SET PROBLEM: Transcribe the lines starting at the one containing "Open the IB60 interface point link" and ending at the one containing "Action: click(x=181, y=272)", with both of those lines included.

RECORDS:
+ + + +
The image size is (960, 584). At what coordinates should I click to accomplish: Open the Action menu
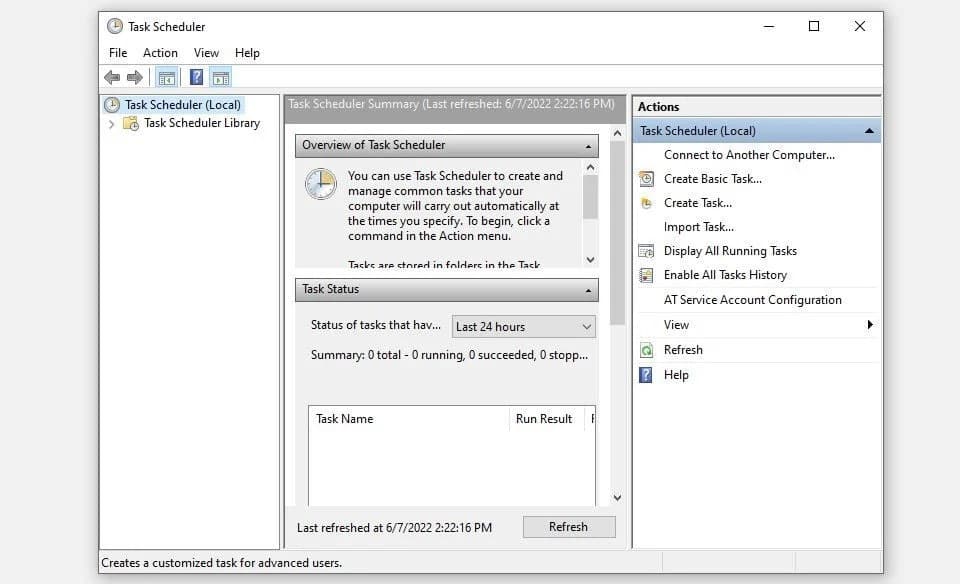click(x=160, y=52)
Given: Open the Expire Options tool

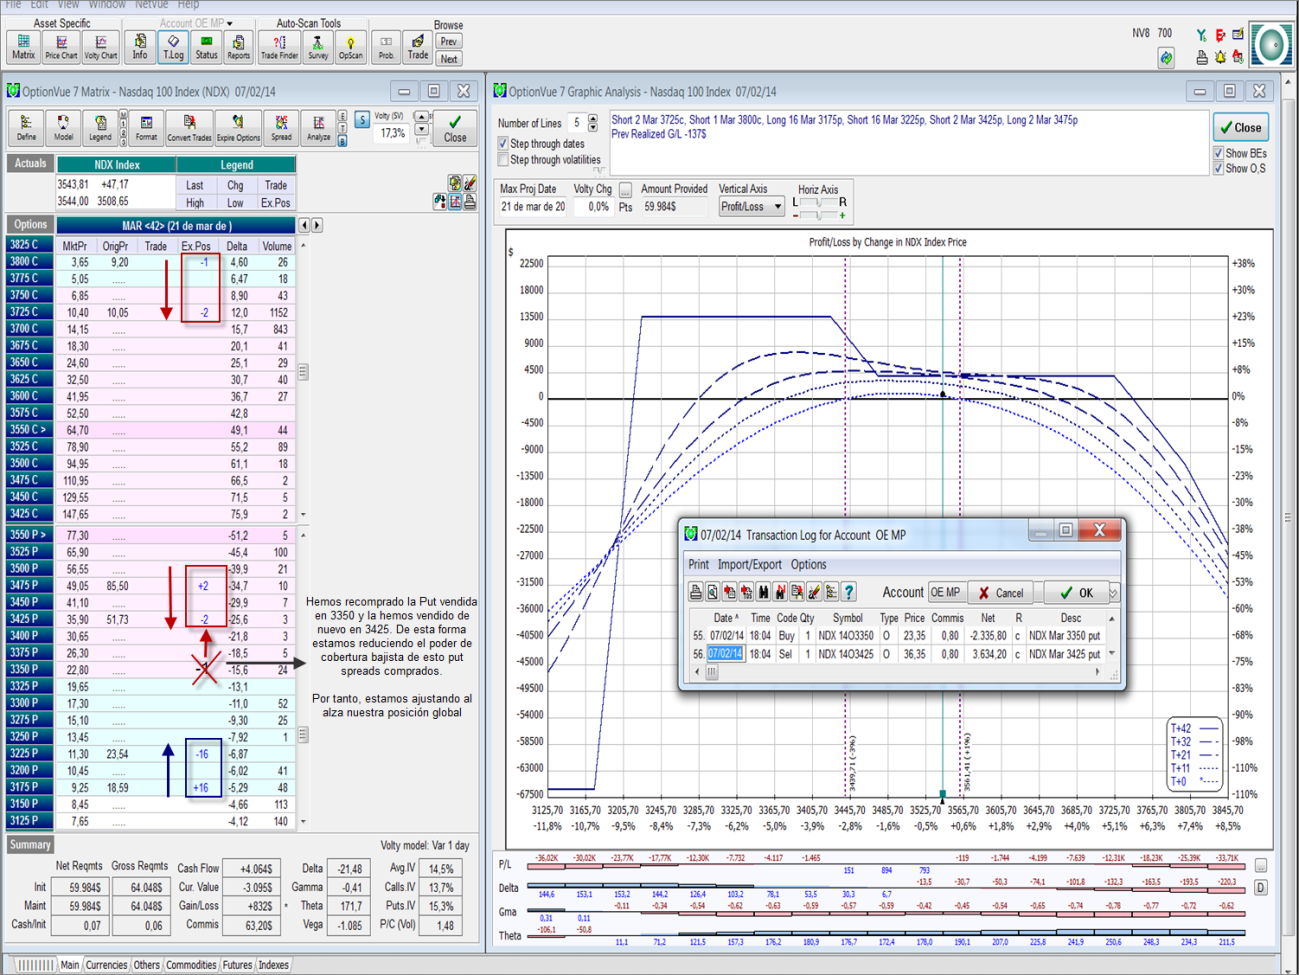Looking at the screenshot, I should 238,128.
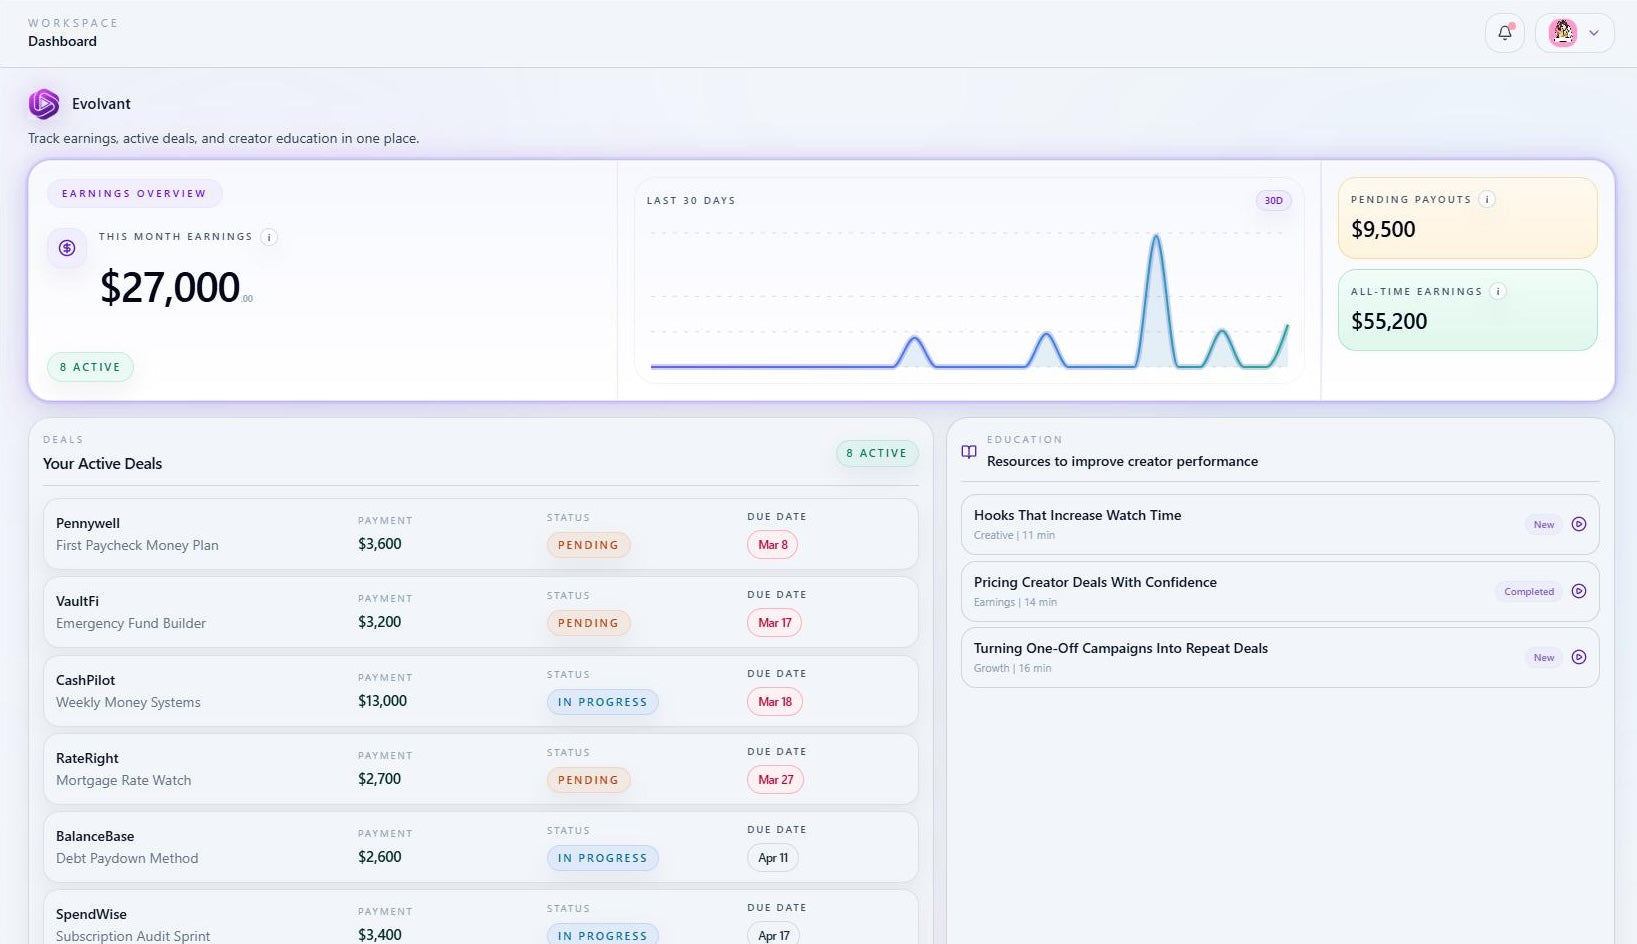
+ + + +
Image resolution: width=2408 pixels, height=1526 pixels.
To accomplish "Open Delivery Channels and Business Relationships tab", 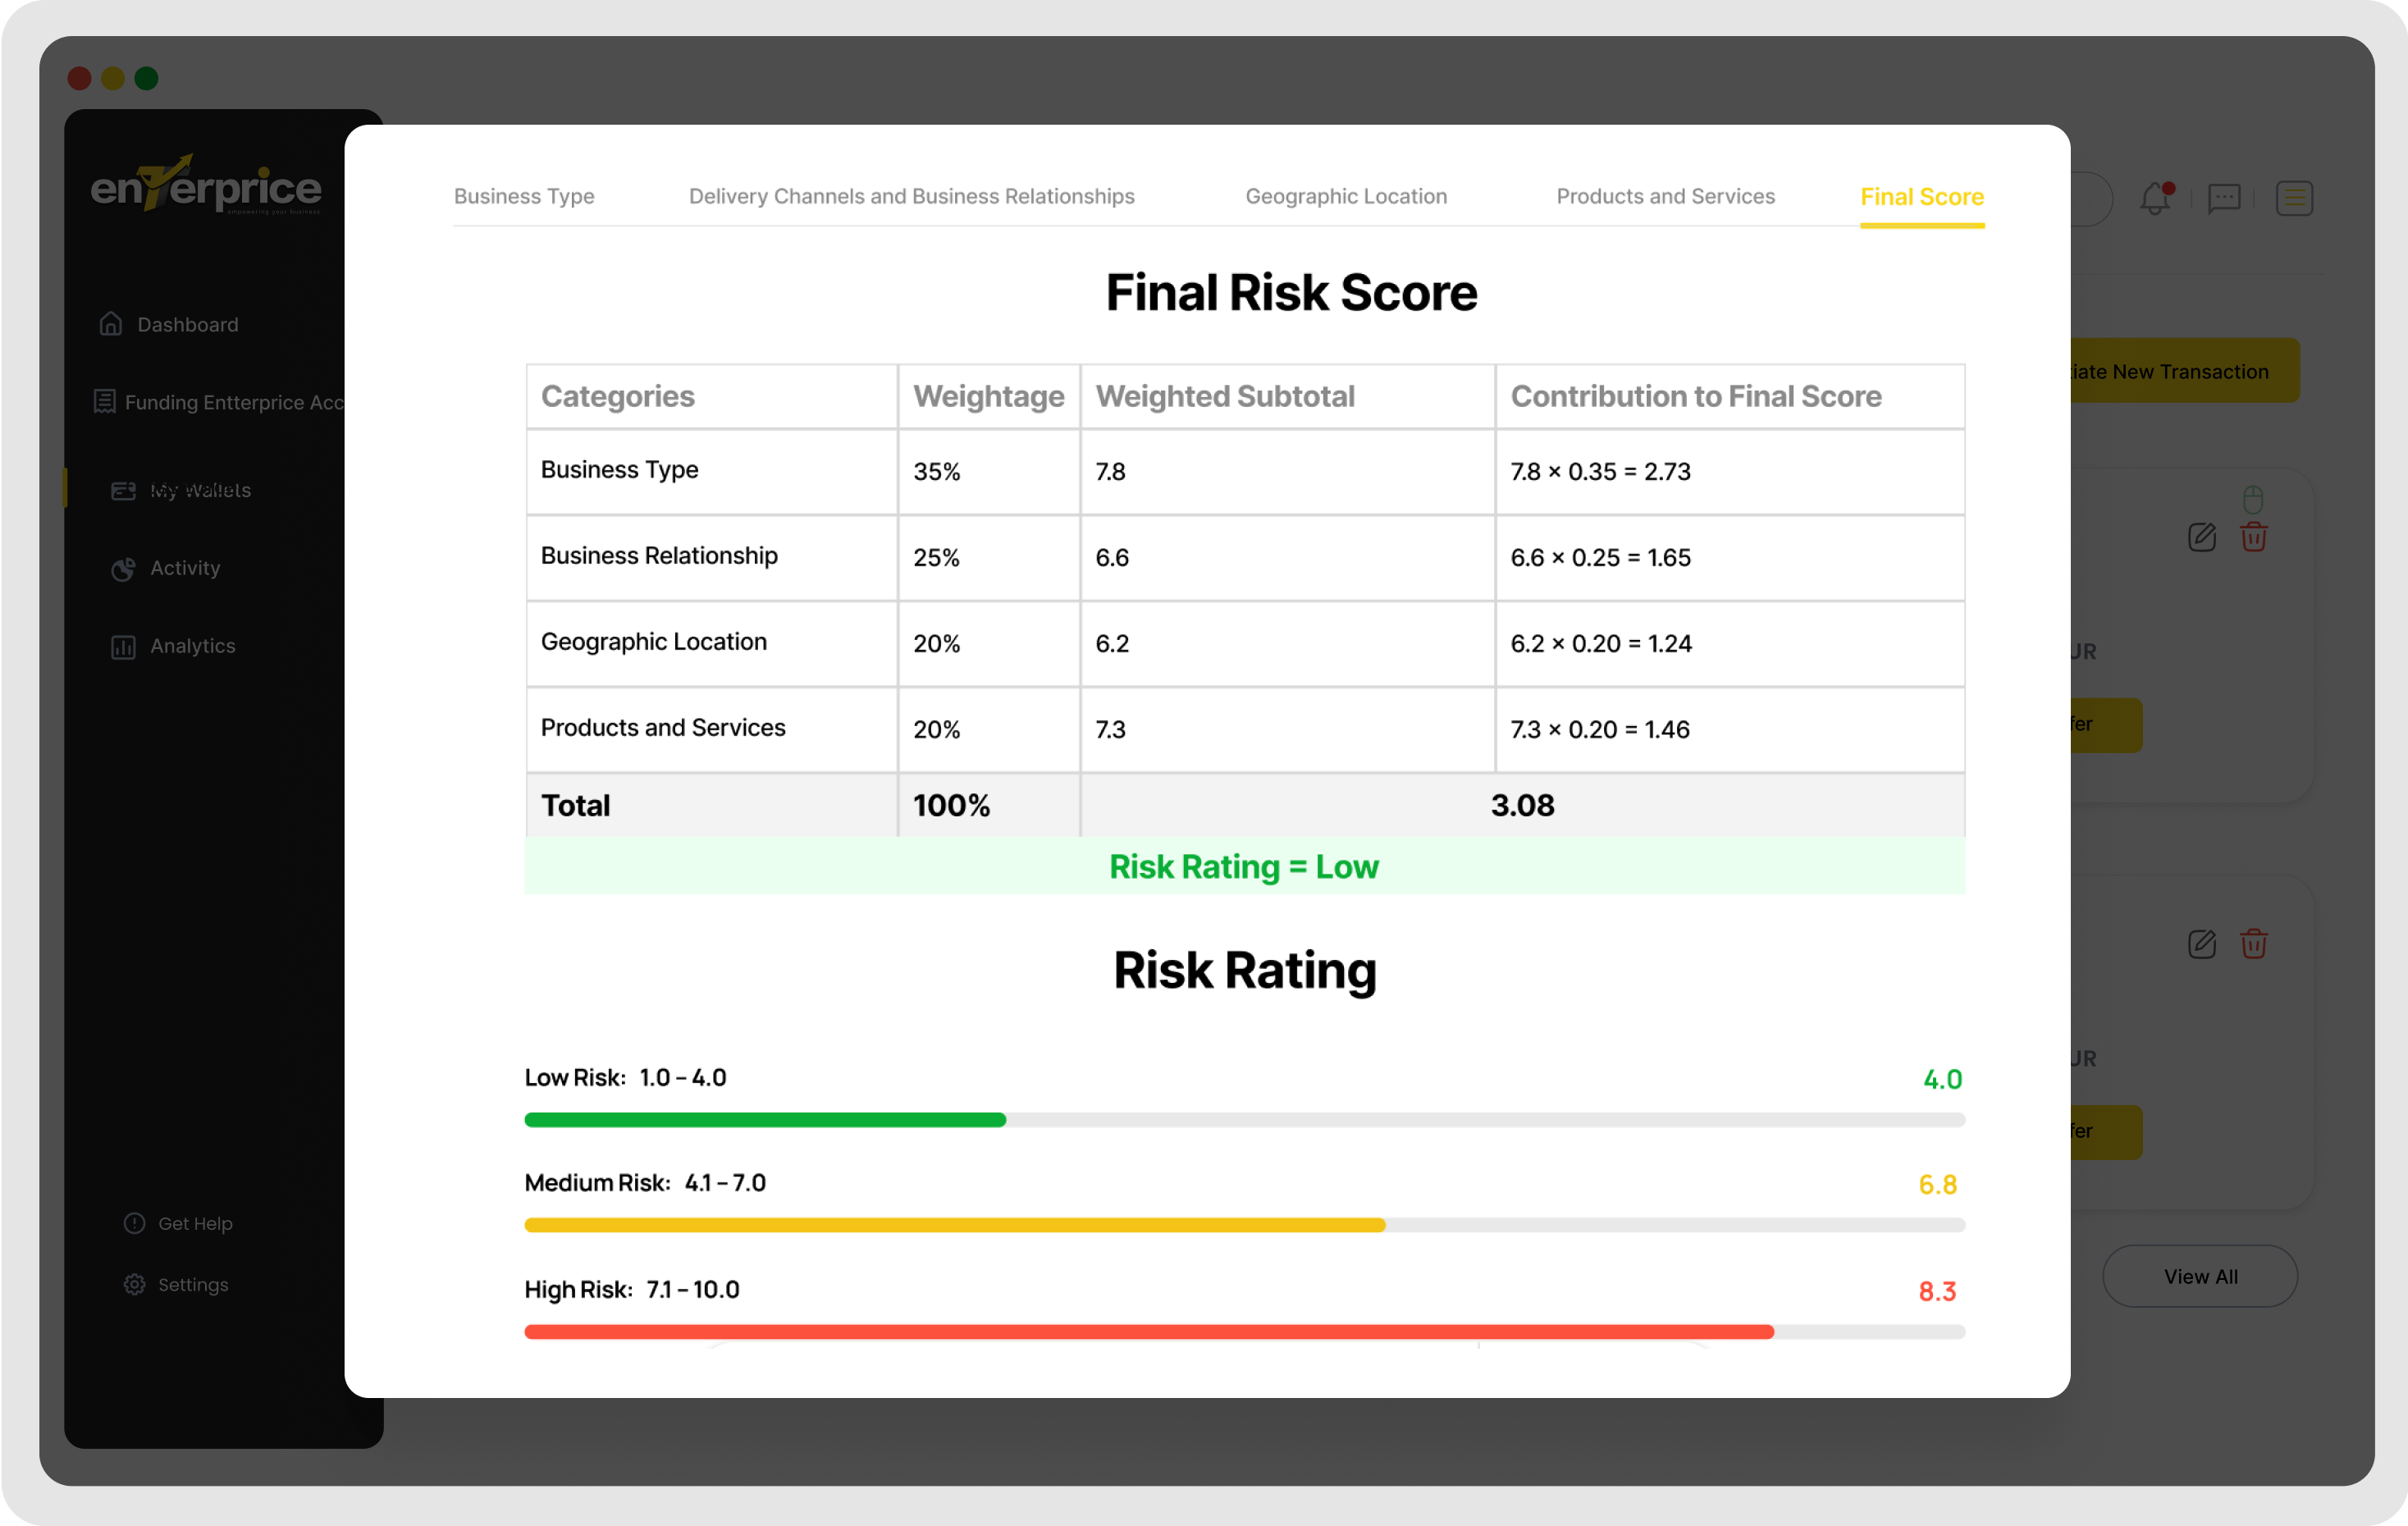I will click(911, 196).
+ + + +
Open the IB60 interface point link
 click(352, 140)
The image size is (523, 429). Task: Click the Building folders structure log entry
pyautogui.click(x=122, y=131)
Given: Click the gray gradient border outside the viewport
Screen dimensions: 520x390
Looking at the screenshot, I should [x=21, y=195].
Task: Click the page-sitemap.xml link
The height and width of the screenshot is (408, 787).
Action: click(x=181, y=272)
+ + + +
WRITTEN ANSWER:
Open the IB60 interface point link
 click(352, 140)
The image size is (523, 429). Task: Click the Building folders structure log entry
pyautogui.click(x=122, y=131)
Given: Click the gray gradient border outside the viewport
Screen dimensions: 520x390
Looking at the screenshot, I should [x=21, y=195].
Task: Click the page-sitemap.xml link
The height and width of the screenshot is (408, 787).
Action: click(x=181, y=272)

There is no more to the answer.